::: Record set :::

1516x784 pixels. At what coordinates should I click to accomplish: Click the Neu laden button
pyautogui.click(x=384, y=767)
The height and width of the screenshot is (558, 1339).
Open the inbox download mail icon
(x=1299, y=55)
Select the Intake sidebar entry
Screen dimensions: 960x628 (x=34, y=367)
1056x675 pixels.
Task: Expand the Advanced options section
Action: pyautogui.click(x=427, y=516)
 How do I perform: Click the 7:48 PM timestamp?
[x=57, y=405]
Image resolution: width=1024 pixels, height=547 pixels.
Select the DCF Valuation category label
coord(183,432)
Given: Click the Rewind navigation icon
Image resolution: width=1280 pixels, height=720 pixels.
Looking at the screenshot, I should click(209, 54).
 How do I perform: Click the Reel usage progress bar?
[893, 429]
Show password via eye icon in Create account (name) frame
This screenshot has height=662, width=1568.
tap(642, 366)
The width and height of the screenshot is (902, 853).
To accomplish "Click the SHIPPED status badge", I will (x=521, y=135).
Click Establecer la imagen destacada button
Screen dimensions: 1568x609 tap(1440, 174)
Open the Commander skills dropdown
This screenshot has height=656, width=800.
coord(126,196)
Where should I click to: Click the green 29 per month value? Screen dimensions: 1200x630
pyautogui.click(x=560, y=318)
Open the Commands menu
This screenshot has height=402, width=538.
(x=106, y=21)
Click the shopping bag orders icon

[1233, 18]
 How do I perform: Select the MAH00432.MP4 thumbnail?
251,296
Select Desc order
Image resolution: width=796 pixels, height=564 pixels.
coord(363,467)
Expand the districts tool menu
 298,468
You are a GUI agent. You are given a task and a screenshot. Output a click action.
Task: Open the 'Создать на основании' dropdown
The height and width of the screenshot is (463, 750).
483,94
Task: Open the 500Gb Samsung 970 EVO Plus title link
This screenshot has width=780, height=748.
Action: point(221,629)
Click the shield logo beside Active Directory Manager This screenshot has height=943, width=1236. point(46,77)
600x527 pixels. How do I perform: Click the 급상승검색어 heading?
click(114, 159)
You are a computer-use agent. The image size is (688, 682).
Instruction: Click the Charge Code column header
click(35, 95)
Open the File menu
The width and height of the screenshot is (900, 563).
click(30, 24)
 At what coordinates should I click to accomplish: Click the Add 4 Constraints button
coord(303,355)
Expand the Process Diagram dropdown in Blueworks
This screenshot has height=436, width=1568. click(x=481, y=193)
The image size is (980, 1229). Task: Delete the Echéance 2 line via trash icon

:::

### [Task item]
Find how many lines of the listing include the string "size" and give that number, nothing else.

### [Task answer]
2